Spending 48 hours doing nothing but smoking, drinking, gambling, and laying around in the sun is good for the soul. I'm sure there are people who will line up to disagree with me, but I'm here to tell you that getting out of DC for two days was totally worth whatever damage I did to my liver and lungs, and hey, a little sun damage adds facial character. Who wants to look like a forty year old barbie doll anyway?
I sometimes feel like living in Washington is a little like being expelled from a public high school and then finding yourself thrown into the middle of an Ivy League honors program. All around the city are millions of over-achieving, tightly wound, success-driven adults. They were all first in their class at places like Harvard and Yale, and the ones that weren't first, but had lots of family money, are trying to settle some score from 1975 when a freshman girl beat the crap out of them in debate practice. My fellow Washingtonians are so driven, that they actually get up to run at 6am, for no good reason. What would make a person skip an extra hour of sleep in the morning? I personally would get up an hour earlier if someone were making blueberry pancakes for breakfast. The chances of that happening in my house are slim to none. My partner A. can't cook, and even if she could, when she gets to the part of the recipe where she has to fold the blueberries, she literally tries to fold them. When I get up for breakfast, the kitchen is covered in splotches of blue, which would be great for a Jackson Pollack painting, but difficult to remove from the granite counter top.
I truly loved New Jersey. I've only ever been there on business, never for pleasure, and I've gotta tell you, Jersey is truly South Side. I felt so comfortable among these wonderful folks, big hair and all. They were wonderful, they were friendly, and they SMOKED! I'm the only person in DC who still smokes, and it felt good to be around people who weren't worried about cancer or heart disease. People in Washington carry anti-bacterial scrub when they use public toilets, they have finely-tuned immune systems that shut down at the first sign of any alien microbe. I swam in a pool with a bunch of 3 year olds who were probably peeing and sneezing all over the place, but it was fun, and most of the time, it's really just about the fun isn't it? The Jersey girls had big hair, but they also had big boobs and big hearts. What more could you ask for? In Jersey they know how to do Italian food. I had a white pizza with garlic and meatballs that made my tastebuds sing. And at three in the morning coming home from the casino, I bought an ice cream cannoli that was out of this world.

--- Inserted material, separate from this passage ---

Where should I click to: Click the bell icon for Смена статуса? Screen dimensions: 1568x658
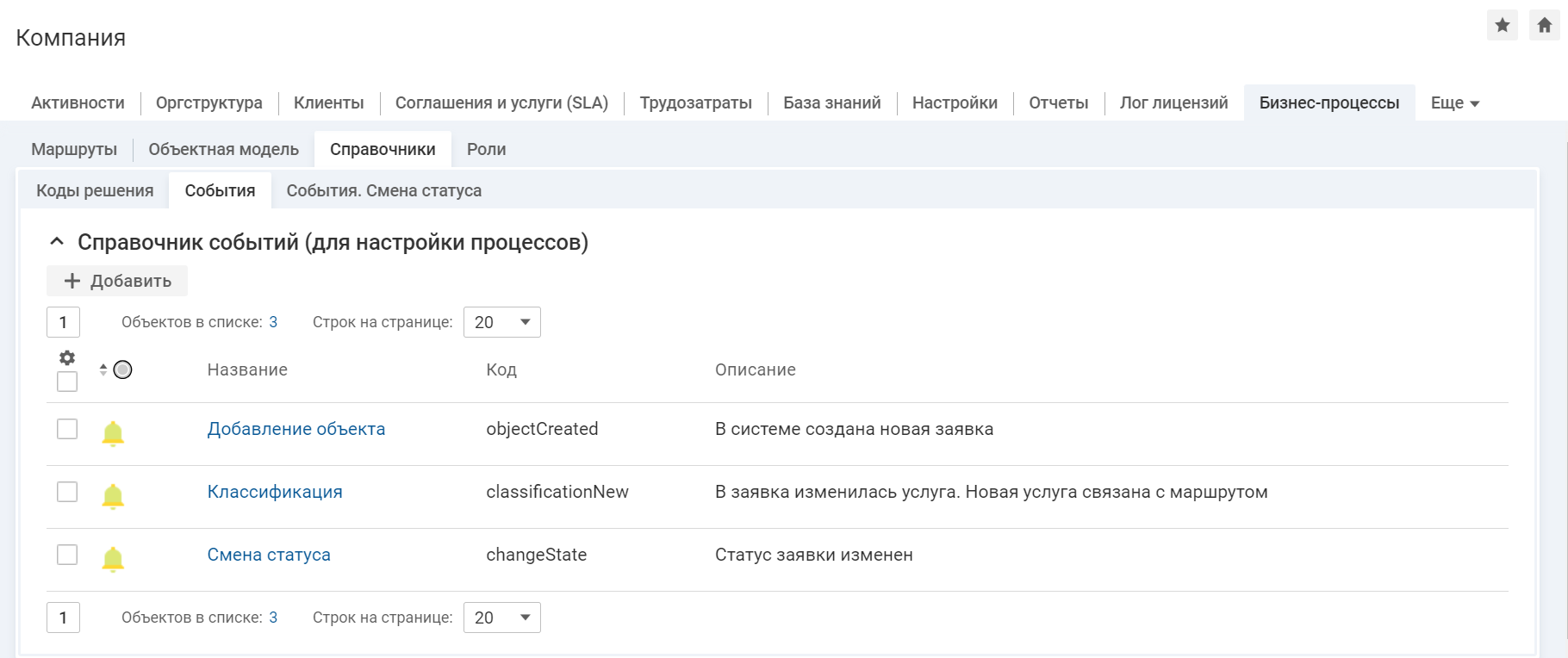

You just can't get that in Washington.
I miss living in a real city. I miss the all night diners, and the old men sitting around on the front porch drinking beer. I miss the sounds of Latin music blasting from the nieghbor's porch, and the salsa lessons from the flirting old Puerto Rican men who would always hold you just a little too close when dancing. I miss the Polish women in their baggy dresses who would always have leftover gnocchi, and Mrs. Jackson upstairs who made the best fried chicken and collard greens in the city. If my old neighborhood in Chicago was a small slice of American urban life, then what exactly does Washington the nation's Capital represent? Housing in the city and the outlying areas has gotten so expensive, that I'm not sure how people with children make it anymore. Old buildings in ethnic neighborhoods are being bought up so quickly and re-habbed to fetch a seven figure price tag, that regular people are either forced to sell, or pay the exhorbitant rent and property taxes that seem to rise every six months. I don't know where the people who can't afford $2000 a month in rent will move, once the nieghborhood they grew up in is turned into a trendy enclave with upscale shopping and a twenty-four hour doorman? If the nation's capital has no room for the poor, where will the working class go?
I grew up in the ghetto. We didn't have a lot of money, but we had a sense of community. I can't honestly tell you that I'd rather go back to the days of poverty and economic uncertainty, but I can tell you that I trusted people from the old neighborhood a lot more than I trust the uptight money driven folks in my new neighborhood. In my old neighborhood, law breakers were put in jail, but in Washington, the laws are merely re-written to legalize theft. What sort of nation will we become? Will poor Americans seek work in China or Indonesia because there is no work here? Will America become a nation of owners and serfs?
And what if the unthinkable happens? What if you try to buy a cannoli at three in the morning, and the one store you can find open is a 7/11 serving only Hostess Twinkies and Cupcakes?
If you find yourself at three am with nothing but a 7/11 open, go to Jersey. They still serve real food, and still have real people.